What's your opinion on the stainless steel PEX fittings vs. brass vs. plastic?

We have used brass exclusively and have not had any problems with reliability. Our one supplier was really pushing the plastic fittings, but too similar to the old poly set-up for us. 

Other than lead content, is there another compelling reason to use stainless steel fittings rather than brass?


----------



## Ron

I have not used them yet but had a supply rep stop by our work and give a demo on the plastic ones, there tough, you can take a hammer to them and they won't break or crack.


----------



## futz

Ron said:


> I have not used them yet but had a supply rep stop by our work and give a demo on the plastic ones, there tough, you can take a hammer to them and they won't break or crack.

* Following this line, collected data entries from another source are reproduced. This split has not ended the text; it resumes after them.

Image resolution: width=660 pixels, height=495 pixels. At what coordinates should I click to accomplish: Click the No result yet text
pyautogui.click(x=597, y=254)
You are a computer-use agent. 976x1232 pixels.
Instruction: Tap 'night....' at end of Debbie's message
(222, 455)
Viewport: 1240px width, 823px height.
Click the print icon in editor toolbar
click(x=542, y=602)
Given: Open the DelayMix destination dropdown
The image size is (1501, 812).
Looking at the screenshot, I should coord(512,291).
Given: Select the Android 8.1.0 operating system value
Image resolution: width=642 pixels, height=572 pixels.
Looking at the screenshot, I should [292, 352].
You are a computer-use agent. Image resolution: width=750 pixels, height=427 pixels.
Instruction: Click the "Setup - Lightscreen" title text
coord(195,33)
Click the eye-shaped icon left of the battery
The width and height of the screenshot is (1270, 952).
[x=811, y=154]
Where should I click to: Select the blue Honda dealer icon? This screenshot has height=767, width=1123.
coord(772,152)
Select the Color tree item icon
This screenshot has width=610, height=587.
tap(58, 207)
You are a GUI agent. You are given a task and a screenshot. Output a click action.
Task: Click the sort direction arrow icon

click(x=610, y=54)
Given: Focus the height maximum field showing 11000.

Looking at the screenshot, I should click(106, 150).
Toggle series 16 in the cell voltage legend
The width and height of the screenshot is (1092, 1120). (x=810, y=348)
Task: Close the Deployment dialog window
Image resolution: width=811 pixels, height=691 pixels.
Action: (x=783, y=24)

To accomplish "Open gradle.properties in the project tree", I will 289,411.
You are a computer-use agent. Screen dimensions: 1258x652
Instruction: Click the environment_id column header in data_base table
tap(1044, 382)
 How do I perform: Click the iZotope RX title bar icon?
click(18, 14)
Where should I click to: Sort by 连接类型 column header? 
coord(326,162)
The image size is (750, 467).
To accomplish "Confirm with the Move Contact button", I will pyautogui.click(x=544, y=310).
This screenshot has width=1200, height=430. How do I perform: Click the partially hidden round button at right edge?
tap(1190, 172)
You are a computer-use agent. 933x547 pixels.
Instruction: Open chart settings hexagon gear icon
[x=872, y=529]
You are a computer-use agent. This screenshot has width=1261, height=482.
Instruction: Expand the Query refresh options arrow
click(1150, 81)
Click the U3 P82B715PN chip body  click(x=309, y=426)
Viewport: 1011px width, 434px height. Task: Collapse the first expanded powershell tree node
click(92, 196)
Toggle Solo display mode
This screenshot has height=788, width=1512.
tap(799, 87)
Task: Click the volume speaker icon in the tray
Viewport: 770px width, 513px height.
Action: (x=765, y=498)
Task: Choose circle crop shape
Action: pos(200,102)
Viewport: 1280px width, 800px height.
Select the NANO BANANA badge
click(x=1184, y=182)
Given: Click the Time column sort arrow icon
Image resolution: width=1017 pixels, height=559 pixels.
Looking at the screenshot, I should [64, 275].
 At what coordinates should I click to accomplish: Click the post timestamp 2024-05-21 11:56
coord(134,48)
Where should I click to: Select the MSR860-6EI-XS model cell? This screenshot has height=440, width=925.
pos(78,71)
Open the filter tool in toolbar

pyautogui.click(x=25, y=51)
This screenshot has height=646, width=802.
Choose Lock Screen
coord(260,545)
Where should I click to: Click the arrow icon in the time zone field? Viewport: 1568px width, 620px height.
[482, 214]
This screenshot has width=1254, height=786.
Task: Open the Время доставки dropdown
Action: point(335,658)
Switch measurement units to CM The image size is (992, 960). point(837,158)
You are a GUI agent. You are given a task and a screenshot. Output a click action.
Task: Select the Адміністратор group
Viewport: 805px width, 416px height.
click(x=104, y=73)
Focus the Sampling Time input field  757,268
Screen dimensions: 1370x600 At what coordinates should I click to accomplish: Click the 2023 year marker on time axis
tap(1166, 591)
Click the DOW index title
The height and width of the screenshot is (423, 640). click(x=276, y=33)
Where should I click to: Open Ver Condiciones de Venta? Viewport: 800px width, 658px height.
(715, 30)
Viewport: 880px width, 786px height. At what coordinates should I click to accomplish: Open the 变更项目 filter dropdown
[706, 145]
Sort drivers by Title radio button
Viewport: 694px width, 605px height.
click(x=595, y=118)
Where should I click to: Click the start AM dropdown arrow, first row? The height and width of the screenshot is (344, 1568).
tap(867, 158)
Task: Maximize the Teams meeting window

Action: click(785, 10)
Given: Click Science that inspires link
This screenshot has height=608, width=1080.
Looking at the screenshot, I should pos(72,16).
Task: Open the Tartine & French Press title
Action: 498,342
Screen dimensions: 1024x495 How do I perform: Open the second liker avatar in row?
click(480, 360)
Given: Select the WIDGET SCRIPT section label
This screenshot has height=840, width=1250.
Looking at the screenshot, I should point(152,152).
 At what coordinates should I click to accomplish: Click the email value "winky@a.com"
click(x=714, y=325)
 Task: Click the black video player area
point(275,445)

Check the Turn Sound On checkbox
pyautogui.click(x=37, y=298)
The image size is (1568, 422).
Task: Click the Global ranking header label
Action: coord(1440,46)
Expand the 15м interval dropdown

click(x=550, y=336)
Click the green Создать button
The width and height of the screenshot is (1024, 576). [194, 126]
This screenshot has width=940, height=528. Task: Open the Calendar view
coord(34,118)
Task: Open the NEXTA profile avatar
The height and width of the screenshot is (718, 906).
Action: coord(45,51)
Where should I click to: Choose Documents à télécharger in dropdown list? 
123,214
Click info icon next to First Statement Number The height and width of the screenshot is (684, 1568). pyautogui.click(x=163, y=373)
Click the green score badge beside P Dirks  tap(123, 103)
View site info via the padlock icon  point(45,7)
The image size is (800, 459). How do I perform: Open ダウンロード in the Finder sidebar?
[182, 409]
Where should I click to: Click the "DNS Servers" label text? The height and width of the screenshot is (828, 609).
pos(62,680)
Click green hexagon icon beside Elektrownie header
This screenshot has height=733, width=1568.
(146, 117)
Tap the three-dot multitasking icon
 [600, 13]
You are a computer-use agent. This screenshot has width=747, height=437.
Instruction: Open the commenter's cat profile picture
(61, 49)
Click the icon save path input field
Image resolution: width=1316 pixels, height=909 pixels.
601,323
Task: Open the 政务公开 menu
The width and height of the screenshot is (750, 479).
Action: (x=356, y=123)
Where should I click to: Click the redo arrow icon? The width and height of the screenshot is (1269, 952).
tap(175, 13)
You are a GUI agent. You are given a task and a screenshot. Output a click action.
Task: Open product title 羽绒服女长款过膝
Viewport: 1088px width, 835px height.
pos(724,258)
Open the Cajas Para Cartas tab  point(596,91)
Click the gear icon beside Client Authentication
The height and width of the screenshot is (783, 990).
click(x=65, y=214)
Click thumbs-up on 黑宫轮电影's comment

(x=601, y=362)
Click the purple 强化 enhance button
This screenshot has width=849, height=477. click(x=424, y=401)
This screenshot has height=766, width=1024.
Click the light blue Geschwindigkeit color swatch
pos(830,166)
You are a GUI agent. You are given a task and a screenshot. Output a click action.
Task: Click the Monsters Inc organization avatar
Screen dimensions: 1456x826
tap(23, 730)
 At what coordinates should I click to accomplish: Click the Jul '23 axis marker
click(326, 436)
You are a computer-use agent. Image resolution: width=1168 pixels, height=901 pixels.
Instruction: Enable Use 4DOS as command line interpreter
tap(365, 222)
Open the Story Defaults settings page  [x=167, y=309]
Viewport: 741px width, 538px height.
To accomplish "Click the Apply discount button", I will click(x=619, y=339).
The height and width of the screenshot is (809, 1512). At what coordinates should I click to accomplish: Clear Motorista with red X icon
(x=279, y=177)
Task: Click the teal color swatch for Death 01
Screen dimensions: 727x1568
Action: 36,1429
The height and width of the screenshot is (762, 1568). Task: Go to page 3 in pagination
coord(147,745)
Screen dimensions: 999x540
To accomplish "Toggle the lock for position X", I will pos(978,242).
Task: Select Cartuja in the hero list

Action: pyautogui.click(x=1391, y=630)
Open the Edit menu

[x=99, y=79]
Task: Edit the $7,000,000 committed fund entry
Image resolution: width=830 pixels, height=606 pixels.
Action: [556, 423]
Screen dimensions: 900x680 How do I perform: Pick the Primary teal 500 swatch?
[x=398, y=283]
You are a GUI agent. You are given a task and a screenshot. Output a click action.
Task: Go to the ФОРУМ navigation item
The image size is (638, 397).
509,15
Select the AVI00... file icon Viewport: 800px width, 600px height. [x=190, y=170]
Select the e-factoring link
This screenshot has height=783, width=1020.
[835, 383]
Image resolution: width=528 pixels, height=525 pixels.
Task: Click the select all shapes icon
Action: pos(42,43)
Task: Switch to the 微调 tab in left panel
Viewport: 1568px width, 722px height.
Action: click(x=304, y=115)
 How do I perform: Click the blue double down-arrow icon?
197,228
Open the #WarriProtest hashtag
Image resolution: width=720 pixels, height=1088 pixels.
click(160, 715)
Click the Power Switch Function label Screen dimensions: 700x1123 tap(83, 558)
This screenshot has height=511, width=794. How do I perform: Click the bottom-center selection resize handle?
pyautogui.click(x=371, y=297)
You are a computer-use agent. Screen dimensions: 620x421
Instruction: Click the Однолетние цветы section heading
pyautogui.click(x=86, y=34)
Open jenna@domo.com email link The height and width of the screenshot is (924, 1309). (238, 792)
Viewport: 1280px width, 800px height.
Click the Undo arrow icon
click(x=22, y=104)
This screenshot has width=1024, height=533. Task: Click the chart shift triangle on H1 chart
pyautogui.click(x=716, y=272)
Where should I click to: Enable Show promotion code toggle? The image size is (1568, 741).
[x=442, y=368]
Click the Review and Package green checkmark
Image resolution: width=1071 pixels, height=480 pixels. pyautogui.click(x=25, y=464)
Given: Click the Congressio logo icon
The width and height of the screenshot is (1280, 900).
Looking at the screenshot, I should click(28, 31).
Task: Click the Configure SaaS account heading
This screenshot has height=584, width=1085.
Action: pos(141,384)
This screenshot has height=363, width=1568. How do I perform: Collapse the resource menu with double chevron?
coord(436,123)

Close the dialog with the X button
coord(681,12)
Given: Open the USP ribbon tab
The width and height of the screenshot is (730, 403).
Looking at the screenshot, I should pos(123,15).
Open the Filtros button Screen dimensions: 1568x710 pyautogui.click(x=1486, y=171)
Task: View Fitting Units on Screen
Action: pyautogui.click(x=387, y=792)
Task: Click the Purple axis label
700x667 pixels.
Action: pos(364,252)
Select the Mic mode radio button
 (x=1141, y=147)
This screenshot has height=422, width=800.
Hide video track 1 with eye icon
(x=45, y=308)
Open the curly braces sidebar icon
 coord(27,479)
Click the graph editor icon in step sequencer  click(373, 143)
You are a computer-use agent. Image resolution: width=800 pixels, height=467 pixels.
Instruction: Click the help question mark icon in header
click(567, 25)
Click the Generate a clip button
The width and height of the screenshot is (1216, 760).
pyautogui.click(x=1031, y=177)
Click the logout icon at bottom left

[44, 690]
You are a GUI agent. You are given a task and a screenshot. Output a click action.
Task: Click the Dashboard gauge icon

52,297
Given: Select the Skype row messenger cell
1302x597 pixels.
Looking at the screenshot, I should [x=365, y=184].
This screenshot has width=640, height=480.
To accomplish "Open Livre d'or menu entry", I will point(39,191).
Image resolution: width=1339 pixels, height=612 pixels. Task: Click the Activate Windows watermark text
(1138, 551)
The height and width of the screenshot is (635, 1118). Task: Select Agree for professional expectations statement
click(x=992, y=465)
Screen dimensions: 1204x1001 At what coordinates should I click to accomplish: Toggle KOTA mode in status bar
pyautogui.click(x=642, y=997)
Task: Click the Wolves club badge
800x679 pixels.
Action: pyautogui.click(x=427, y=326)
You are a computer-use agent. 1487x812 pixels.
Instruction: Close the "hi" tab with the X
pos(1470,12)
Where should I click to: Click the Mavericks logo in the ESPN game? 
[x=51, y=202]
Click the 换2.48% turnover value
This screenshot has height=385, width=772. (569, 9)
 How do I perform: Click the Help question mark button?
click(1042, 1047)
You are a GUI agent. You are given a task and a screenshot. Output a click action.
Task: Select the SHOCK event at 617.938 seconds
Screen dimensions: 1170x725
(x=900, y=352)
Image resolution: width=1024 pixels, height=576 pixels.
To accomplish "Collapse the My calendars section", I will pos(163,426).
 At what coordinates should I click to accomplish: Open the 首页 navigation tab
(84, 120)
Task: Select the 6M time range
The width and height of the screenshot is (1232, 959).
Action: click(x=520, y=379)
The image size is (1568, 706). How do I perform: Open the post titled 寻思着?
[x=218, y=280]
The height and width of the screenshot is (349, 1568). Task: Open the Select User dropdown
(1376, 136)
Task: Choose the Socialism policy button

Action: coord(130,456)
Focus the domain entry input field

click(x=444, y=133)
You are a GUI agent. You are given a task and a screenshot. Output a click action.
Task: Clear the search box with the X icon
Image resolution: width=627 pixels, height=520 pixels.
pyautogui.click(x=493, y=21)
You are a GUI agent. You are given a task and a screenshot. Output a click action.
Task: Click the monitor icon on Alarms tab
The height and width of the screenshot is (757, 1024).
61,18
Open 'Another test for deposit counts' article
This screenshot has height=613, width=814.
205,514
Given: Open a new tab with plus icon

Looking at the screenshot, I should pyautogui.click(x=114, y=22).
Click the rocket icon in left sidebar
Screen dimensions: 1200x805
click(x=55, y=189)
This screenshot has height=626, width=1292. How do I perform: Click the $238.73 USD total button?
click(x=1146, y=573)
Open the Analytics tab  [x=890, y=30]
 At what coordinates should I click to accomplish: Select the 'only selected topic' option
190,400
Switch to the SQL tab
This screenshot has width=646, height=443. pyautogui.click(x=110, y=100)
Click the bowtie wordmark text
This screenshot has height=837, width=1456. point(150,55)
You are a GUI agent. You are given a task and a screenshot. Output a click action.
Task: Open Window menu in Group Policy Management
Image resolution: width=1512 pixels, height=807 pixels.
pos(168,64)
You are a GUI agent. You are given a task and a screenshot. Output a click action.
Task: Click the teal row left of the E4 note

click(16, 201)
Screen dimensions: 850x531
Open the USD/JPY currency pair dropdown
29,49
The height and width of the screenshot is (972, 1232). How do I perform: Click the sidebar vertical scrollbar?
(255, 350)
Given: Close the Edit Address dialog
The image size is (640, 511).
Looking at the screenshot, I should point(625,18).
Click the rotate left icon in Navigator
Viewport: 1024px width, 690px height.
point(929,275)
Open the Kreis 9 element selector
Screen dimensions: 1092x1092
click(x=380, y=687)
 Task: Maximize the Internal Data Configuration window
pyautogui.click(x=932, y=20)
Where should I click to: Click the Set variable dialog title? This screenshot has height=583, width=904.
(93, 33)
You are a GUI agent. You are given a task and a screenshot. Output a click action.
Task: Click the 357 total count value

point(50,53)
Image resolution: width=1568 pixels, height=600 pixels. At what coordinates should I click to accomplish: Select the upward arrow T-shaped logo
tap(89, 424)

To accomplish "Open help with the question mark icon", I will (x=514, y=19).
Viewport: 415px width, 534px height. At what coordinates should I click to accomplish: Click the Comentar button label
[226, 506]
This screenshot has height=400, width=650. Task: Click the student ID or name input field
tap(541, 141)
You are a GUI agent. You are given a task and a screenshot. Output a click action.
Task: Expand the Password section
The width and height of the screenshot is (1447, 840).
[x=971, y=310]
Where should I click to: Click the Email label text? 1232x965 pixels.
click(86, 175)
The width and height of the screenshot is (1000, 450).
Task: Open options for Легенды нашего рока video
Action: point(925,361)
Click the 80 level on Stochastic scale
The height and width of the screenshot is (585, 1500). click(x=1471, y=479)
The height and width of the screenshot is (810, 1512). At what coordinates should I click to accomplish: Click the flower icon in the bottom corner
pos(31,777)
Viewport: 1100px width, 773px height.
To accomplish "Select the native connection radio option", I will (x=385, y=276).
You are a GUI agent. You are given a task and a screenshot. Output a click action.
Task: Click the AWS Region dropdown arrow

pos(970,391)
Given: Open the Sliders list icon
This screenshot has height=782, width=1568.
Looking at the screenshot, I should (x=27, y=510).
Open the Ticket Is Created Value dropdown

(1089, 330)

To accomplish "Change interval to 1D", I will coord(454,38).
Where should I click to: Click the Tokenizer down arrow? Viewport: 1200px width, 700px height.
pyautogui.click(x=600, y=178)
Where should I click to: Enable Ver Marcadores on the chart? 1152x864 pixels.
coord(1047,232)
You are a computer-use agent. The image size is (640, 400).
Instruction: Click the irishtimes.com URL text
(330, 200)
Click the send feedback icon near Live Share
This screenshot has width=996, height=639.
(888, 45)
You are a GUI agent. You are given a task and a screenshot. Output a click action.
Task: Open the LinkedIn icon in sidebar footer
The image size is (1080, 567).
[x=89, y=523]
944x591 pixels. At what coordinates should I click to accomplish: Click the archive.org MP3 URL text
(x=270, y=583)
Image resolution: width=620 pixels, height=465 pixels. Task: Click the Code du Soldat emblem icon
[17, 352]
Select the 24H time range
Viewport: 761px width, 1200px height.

Ya, well... They're going to have a tough sell. Lots of people have long memories and remember flooded houses from failing acetal fittings from the early days of poly-b. Now I'm pretty leery of plastic fittings.

I used some Philmac plastic water service fittings when they were still being sold - had no failures - but was always nervous about them. Now my supplier is stocking some black plastic corporation fittings (I forget the brand), the design of which makes me a LOT more nervous than Philmac. Screw that. I only use brass corporation fittings now. An "expensive" fitting is much preferable to a blowoff or other failure.

Brass fittings only for pex for me. I've never seen stainless ones. Brass has been 100% trouble-free since pex was brand new.


----------



## KCplumber

Rep told us plastic pipe, plastic fittings - been using them over a year

no problem so far- knock on wood. The new stainless veiga system looks like a hydralic fitting which is kool , but quite spendy

compared to plastic


----------



## Phat Cat

I was more interested in learning about the stainless steel fittings rather than the plastic.


----------



## Protech

The only downside to stainless steel is the insane cost. If cost was no obstacle, then I would only install stainless steel pipe and fittings.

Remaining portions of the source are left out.